> [Given data]
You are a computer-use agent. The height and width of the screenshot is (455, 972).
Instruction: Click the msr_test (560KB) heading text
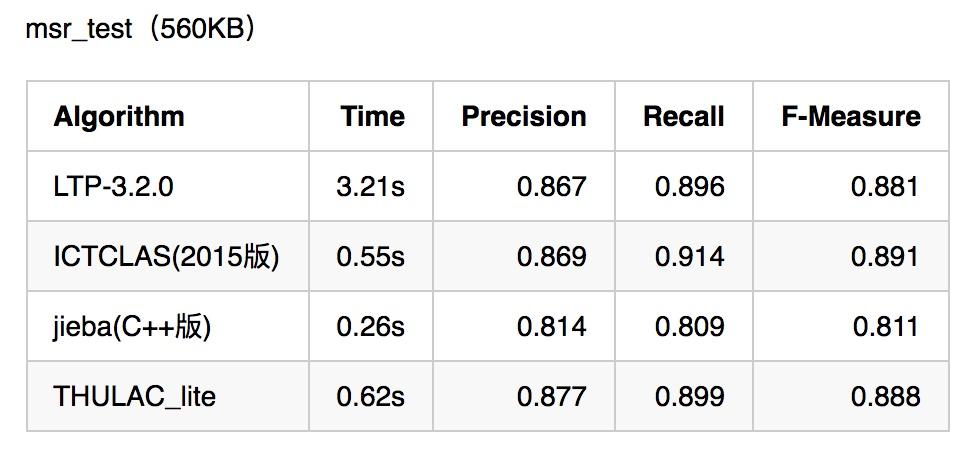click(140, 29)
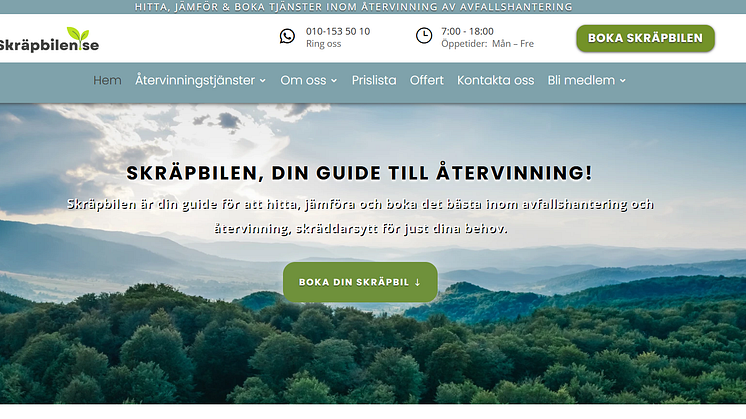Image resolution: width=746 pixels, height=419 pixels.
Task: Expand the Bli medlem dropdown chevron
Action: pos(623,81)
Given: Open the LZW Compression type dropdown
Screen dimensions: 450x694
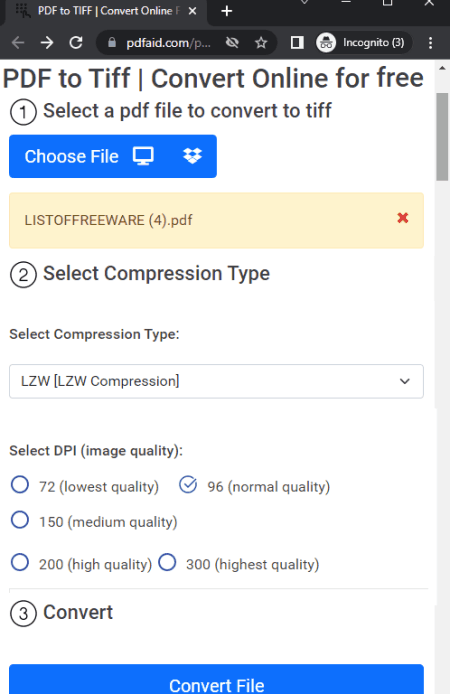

> [Aim of the task]
Write out the whole of the data exactly; the pictures stay out.

> [Reply]
You are a computer-use agent. The height and width of the screenshot is (455, 972).
Instruction: Click the msr_test (560KB) heading text
click(140, 29)
Image resolution: width=746 pixels, height=419 pixels.
Task: Expand the Bli medlem dropdown chevron
Action: pos(623,81)
Given: Open the LZW Compression type dropdown
Screen dimensions: 450x694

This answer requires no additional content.